Thursday 17 February 2011

Christian Ganaban’s zero stroke

Today, for the first time since Sports Delivered closed at the end of 2010, I met up with Name A Game boss Christian Ganaban in order to list for him the games I had ordered which needed mastering from VHS. Ganaban had been to the master library only once since returning after handing over the offices to a woman called Even during the first two weeks of 2011, but for this trip he was getting the master tapes for twenty games from 2002 - the last year during which Name A Game sold VHS tapes. The person who was buying these 2002 games was buying them to do a university examination in which he was examining the statistics of many players. Because of the greater variety of ground conditions before Docklands and global warming, I felt that it would be better to look at games from 1997 or better still 1996 to see the details this person wanted, but when I asked why this student was not buying games from 1996 or 1997 I was told the student was required to buy and study games broadcast by Channel Nine, which date only from 2002 or later.

Because I was very eager to help with time until 16:00, and in spite of the horribly hot and humid weather, I decided to sort out a large number of unshelved Name A Game DVDs. In the process I found that several of the games I was looking for had either long been mastered (Round 11, 1997, Port Adelaide v Sydney) or recently mastered (Round 13, 1995, Sydney v Essendon and Round 19, 1996, Melbourne v Carlton).

At first, I sorted earlier games that had recently been mastered (and ordered during 2010), with my first step being to sort out the pre-2000 games from those of 2000, 2001, 2002 and 2003 (which in conversation are called “oh-oh”, “oh-wuhn”, “oh-too” and “oh-three”). Whilst I was doing this, I noticed some games that did not look as though they could be from 2000, when the St. Kilda softies owing to their virtual amateurism won only two games out of twenty-two despite many talented players.

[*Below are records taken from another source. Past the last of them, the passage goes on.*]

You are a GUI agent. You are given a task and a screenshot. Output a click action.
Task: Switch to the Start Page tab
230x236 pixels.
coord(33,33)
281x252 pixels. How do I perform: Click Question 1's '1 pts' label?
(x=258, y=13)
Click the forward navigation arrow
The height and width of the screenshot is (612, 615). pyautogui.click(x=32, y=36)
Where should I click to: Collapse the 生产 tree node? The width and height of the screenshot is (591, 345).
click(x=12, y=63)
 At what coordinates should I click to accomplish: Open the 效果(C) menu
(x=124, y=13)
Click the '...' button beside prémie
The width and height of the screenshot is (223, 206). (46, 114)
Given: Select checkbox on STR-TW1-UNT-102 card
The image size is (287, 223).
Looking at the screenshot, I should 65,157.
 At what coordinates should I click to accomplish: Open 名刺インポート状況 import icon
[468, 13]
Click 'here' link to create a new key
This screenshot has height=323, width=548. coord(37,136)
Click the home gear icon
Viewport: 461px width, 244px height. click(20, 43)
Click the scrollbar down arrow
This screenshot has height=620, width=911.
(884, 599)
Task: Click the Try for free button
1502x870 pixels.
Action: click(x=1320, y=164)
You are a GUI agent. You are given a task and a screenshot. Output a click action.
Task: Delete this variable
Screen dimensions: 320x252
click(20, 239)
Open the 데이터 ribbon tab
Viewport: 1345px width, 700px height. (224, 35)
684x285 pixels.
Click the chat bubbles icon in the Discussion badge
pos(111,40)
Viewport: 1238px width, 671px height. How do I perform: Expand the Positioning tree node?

Knowing from experience that 2000 was the most popular year on Name A Game except for 2010, I wondered if Christian had suffered from his urge to write “00” on every DVD case even when the game was not from 2000! When I looked inside the case to see what the game really was, I found that actually Ganaban had labelled a 2008 game “00”!

This process repeated twice. Even as I gradually got through a large number of games, it amazed me that Ganaban was suffering from the same problem that affected Germans during the infamous 1923 hyperinflation, at the peak of which prices doubled every two days. Because of the popularity of games from 2000 amongst Essendon fans and probably many others who are amazed by the Bombers’ 20 game unbeaten streak (in fact 27 consecutive home-and-away wins), Ganaban is consistently having to copy and master these games, with the result that there are seventy percent more games on the shelf from 2000 than from 1998 (a very weak year with all the popular Victorian teams doing badly) and no doubt a faster turnover time. The result is that, perhaps without checking inside the DVD case (which I am very reluctant to do because I do not think he would want it), Ganaban has written “00” on games that were actually from 2008 (a reasonably popular year being recent and with a Victorian team winning the flag). Although during the rest of my session (for my work I obtained the Round 9, 1993 Fitzroy v Collingwood game) I focused on sorting the games by year and earning the reward for terribly hard work in horrible weather, I found it so strange that I could not forget about it even when I had sorted all the games from before 2000 and was at work sorting 2000 to 2003 games!